On Sunday, June 12, 2011, Alan Stern wrote:
> On Sun, 12 Jun 2011, Rafael J. Wysocki wrote:
> 
> > > Basically, I think what Rafael was saying before referred to the 
> > > general case, where you don't know anything about the subsystem and 
> > > can't afford to make assumptions.  But in the real world you'll be 
> > > writing a driver for a particular subsystem and you'll know how that 
> > > subsystem works.  If the subsystem permits runtime PM calls to be 
> > > nested within the system PM routines, feel free to go ahead and use 
> > > them.
> > 
> > But then we get the problem that user space may echo "on" to the
> > device's "control" file in sysfs and the whole clever plan basically goes
> > south.
> 
> That would indeed be a problem if we used pm_runtime_suspend() in the
> system suspend code.  But it doesn't prevent us from calling
> pm_runtime_resume() during system suspend.
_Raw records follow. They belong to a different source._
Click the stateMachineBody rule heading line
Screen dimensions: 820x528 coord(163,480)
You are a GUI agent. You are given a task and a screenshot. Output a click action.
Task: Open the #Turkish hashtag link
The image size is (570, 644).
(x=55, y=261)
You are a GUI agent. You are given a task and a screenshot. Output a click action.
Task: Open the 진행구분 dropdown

I agree.  Moreover, calling pm_runtime_resume() from a .prepare() callback
is actually fine, because it makes .runtime_resume() run before .suspend()
and .suspend_noirq().  But if .runtime_resume() is run between .suspend()
and .suspend_noirq(), that may lead to some trouble, again, depending on
the subsystem (or PM domain) involved.

Also, if a subsystem calls pm_runtime_resume() in one of its system suspend
callbacks (e.g. .prepare()), that's pretty much OK, because the subsystem
is basically responsible for making things work at this point.  However, if
a driver does that, it's kind of like saying "here I'm smarter than the
subsystem and I know better".

Unfortunately, platform drivers deal with a dumb subsystem, so they have
the right to think so, but that's not the case in general.